* **Work request**:
Every line from the one with "Instruction: Open the Bids gavel icon" to the one with "Given: Open the Сайт компании menu", including those two, is to be copied exactly; all other lines of the entries below are left out.

[Data entries]
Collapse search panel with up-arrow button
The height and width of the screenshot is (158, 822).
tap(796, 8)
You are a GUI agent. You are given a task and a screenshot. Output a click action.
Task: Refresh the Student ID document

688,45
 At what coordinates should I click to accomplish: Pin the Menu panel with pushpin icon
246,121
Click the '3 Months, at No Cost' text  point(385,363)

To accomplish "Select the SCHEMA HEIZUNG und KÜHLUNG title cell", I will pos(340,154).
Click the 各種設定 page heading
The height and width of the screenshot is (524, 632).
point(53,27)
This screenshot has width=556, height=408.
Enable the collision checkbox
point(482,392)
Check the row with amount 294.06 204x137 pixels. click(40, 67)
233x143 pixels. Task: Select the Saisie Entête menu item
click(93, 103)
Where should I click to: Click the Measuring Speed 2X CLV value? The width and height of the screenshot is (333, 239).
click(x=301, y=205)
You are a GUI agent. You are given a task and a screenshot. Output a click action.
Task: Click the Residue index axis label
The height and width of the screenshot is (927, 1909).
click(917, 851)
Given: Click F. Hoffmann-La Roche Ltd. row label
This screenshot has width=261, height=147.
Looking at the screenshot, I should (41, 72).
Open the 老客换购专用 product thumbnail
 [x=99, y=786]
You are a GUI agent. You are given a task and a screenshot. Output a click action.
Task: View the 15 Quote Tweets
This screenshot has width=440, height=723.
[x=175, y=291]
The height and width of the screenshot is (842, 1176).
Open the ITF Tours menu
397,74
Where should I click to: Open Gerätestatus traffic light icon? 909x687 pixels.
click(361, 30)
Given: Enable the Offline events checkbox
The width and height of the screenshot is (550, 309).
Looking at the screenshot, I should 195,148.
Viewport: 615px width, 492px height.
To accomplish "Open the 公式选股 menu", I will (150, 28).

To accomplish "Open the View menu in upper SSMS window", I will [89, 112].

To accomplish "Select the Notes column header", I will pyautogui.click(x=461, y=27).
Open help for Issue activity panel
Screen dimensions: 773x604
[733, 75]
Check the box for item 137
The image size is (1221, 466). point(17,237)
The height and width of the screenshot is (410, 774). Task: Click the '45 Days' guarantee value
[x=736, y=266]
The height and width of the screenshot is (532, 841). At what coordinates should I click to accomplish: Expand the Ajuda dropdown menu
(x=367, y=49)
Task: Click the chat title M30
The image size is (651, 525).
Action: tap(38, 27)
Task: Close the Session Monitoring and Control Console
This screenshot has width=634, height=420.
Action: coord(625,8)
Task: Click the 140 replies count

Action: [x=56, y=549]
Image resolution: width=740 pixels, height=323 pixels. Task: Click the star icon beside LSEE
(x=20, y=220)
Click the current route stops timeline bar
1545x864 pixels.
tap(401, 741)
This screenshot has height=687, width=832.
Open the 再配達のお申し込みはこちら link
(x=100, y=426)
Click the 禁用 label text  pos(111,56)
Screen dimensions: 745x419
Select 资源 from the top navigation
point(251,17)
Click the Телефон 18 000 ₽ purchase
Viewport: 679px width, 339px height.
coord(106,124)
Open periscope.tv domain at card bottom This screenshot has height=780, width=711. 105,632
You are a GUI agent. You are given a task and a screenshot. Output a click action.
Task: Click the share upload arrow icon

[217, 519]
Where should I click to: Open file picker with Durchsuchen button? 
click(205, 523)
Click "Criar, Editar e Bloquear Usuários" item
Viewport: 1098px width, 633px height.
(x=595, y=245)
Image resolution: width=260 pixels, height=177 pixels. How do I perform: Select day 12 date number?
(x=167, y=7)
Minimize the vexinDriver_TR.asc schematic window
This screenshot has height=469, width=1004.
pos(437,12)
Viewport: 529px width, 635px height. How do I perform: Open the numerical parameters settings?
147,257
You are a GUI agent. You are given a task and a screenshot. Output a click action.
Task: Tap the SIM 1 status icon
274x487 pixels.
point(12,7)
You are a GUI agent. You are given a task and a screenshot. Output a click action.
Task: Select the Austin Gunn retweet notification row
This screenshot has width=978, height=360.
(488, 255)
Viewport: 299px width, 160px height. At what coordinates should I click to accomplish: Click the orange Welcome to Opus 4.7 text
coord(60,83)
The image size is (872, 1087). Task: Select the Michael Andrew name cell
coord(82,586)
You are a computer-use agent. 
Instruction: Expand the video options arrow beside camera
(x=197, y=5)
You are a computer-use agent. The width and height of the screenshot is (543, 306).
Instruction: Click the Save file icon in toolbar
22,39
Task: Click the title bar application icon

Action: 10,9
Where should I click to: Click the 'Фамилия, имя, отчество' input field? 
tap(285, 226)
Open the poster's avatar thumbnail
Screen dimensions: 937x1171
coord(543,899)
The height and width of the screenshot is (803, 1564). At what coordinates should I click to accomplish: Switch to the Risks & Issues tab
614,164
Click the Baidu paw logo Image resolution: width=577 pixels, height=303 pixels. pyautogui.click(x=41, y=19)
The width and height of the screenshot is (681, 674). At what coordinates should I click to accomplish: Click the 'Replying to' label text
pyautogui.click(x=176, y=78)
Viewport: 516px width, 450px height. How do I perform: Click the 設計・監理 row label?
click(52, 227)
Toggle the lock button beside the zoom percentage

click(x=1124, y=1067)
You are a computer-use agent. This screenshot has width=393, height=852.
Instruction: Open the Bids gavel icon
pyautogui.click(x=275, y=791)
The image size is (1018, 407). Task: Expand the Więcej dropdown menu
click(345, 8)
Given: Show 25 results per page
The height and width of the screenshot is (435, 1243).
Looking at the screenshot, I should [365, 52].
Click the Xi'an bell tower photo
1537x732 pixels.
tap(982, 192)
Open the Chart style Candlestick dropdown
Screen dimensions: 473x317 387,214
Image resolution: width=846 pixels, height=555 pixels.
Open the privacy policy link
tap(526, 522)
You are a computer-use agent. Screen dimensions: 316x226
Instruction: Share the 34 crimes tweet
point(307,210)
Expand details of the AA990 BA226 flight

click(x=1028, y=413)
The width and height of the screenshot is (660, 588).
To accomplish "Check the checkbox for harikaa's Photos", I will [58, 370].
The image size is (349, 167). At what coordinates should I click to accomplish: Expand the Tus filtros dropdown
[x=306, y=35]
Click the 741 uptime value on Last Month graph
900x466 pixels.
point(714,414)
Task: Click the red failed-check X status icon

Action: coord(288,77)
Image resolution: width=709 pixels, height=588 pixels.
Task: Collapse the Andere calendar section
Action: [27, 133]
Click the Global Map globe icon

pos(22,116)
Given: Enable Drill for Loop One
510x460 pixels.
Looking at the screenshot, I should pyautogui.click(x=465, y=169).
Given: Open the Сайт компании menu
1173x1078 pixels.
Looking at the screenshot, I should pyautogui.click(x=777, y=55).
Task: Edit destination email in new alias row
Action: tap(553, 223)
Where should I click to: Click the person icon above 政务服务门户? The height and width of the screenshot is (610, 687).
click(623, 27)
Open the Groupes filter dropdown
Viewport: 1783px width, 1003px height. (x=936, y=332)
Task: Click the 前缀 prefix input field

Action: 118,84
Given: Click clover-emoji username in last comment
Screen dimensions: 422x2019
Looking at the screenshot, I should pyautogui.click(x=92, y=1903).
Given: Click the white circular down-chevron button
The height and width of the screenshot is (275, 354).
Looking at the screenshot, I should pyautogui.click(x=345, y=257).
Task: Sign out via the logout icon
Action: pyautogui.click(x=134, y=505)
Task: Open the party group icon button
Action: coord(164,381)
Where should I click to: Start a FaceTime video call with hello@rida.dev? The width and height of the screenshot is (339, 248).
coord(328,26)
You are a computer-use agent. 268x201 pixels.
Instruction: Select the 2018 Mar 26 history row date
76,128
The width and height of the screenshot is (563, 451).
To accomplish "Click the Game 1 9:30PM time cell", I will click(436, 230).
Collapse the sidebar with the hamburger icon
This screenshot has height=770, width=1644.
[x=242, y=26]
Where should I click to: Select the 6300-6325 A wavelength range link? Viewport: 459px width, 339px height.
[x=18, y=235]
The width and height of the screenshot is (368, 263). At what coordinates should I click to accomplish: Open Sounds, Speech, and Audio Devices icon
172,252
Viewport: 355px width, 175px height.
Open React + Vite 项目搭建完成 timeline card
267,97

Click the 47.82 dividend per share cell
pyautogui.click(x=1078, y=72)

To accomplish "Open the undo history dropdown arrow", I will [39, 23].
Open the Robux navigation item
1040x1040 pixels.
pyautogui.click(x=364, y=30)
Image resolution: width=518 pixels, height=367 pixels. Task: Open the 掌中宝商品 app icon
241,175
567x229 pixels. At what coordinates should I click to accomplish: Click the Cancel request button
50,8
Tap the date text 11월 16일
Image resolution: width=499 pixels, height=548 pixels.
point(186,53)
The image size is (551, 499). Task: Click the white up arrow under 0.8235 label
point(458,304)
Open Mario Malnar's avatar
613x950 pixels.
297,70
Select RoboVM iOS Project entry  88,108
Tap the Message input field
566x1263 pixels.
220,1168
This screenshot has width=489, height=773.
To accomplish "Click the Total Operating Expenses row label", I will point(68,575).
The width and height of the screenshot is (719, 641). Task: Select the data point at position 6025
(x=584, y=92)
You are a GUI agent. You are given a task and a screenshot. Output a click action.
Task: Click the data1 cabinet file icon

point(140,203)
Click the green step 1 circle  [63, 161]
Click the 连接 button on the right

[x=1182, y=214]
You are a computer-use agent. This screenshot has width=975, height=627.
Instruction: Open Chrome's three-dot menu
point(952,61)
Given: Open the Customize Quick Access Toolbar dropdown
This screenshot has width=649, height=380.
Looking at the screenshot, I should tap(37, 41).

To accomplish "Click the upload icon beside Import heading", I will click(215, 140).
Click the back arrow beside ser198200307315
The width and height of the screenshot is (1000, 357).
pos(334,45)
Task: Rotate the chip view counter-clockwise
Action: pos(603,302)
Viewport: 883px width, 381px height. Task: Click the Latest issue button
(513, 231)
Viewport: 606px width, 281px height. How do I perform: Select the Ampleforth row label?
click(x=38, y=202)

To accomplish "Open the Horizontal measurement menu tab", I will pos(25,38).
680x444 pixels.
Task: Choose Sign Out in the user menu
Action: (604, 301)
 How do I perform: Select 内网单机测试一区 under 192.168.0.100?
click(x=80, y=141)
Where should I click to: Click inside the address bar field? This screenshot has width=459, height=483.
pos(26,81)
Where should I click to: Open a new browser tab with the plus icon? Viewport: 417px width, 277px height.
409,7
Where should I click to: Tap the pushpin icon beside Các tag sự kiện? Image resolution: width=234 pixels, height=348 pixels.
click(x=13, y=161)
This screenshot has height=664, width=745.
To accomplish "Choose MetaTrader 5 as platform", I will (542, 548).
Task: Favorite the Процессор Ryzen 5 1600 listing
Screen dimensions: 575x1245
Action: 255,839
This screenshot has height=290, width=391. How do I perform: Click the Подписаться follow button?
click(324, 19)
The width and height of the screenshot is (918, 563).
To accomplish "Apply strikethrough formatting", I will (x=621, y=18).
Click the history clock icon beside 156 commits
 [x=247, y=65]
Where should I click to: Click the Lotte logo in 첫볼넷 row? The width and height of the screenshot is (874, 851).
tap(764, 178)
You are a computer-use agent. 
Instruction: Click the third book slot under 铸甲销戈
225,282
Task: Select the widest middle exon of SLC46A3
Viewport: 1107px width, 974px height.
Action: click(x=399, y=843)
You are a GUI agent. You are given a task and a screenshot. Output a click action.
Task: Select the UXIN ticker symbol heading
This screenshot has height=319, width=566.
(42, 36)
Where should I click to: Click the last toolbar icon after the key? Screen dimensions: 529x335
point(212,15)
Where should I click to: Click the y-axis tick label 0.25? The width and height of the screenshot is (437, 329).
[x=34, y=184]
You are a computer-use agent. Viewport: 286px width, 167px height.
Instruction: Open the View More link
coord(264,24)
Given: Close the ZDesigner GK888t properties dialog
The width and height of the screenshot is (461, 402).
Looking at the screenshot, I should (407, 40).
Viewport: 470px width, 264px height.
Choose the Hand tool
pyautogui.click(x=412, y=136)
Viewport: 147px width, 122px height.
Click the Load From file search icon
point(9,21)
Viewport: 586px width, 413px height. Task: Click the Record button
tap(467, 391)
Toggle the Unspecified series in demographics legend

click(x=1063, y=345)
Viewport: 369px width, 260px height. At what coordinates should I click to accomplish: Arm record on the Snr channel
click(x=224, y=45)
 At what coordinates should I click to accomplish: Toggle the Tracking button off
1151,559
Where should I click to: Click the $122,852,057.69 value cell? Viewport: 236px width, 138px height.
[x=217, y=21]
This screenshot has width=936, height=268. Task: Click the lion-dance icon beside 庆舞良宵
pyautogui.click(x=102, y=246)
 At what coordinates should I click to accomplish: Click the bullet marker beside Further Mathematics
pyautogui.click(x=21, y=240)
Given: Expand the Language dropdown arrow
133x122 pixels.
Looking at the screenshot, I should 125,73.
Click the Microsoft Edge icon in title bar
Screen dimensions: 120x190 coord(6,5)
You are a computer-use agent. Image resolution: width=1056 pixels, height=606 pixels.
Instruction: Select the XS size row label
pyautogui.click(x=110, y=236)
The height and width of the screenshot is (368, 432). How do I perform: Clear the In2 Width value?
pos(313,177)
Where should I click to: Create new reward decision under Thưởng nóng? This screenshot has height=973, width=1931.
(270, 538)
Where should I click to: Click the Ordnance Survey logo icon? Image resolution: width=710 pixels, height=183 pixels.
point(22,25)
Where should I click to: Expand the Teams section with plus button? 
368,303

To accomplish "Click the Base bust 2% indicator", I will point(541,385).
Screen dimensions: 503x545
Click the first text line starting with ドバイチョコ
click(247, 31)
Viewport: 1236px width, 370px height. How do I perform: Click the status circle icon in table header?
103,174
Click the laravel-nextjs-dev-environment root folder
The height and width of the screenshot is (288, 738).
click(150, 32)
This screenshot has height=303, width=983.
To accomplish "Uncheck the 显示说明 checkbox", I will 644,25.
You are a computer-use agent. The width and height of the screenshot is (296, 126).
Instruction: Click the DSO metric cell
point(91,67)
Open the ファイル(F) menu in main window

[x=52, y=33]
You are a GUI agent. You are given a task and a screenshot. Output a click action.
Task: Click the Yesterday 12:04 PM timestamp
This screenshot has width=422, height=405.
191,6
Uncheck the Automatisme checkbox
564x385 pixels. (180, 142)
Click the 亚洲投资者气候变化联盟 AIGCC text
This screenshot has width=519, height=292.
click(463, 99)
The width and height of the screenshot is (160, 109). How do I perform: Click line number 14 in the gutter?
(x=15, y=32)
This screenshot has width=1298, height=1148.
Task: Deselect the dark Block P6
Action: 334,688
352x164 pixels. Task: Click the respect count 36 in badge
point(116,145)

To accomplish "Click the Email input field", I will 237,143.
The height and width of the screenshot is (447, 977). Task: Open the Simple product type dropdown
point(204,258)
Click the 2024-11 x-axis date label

* **Task output**:
Instruction: Open the Bids gavel icon
pyautogui.click(x=275, y=791)
The image size is (1018, 407). Task: Expand the Więcej dropdown menu
click(345, 8)
Given: Show 25 results per page
The height and width of the screenshot is (435, 1243).
Looking at the screenshot, I should [365, 52].
Click the Xi'an bell tower photo
1537x732 pixels.
tap(982, 192)
Open the Chart style Candlestick dropdown
Screen dimensions: 473x317 387,214
Image resolution: width=846 pixels, height=555 pixels.
Open the privacy policy link
tap(526, 522)
You are a computer-use agent. Screen dimensions: 316x226
Instruction: Share the 34 crimes tweet
point(307,210)
Expand details of the AA990 BA226 flight

click(x=1028, y=413)
The width and height of the screenshot is (660, 588).
To accomplish "Check the checkbox for harikaa's Photos", I will [58, 370].
The image size is (349, 167). At what coordinates should I click to accomplish: Expand the Tus filtros dropdown
[x=306, y=35]
Click the 741 uptime value on Last Month graph
900x466 pixels.
point(714,414)
Task: Click the red failed-check X status icon

Action: coord(288,77)
Image resolution: width=709 pixels, height=588 pixels.
Task: Collapse the Andere calendar section
Action: [27, 133]
Click the Global Map globe icon

pos(22,116)
Given: Enable Drill for Loop One
510x460 pixels.
Looking at the screenshot, I should pyautogui.click(x=465, y=169).
Given: Open the Сайт компании menu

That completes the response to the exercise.